START GIVEN ENTRIES
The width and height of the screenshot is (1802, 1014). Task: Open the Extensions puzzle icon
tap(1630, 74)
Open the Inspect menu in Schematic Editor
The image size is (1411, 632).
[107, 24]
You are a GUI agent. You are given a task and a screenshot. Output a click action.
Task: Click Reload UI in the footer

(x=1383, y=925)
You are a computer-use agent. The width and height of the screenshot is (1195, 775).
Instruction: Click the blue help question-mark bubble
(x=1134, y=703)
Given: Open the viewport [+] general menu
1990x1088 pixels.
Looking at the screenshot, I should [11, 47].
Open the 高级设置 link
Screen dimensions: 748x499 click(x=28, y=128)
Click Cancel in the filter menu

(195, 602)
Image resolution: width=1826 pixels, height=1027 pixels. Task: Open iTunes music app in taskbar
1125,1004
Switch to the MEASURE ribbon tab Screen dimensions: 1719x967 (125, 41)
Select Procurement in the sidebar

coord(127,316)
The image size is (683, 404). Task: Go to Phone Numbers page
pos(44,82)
END GIVEN ENTRIES
Once the line containing "Switch to the" has been written out, please stop; every line before it, back to the first line of the records above, should be given exactly.

#### FINISHED TASK
The width and height of the screenshot is (1802, 1014). Task: Open the Extensions puzzle icon
tap(1630, 74)
Open the Inspect menu in Schematic Editor
The image size is (1411, 632).
[107, 24]
You are a GUI agent. You are given a task and a screenshot. Output a click action.
Task: Click Reload UI in the footer

(x=1383, y=925)
You are a computer-use agent. The width and height of the screenshot is (1195, 775).
Instruction: Click the blue help question-mark bubble
(x=1134, y=703)
Given: Open the viewport [+] general menu
1990x1088 pixels.
Looking at the screenshot, I should [11, 47].
Open the 高级设置 link
Screen dimensions: 748x499 click(x=28, y=128)
Click Cancel in the filter menu

(195, 602)
Image resolution: width=1826 pixels, height=1027 pixels. Task: Open iTunes music app in taskbar
1125,1004
Switch to the MEASURE ribbon tab Screen dimensions: 1719x967 (125, 41)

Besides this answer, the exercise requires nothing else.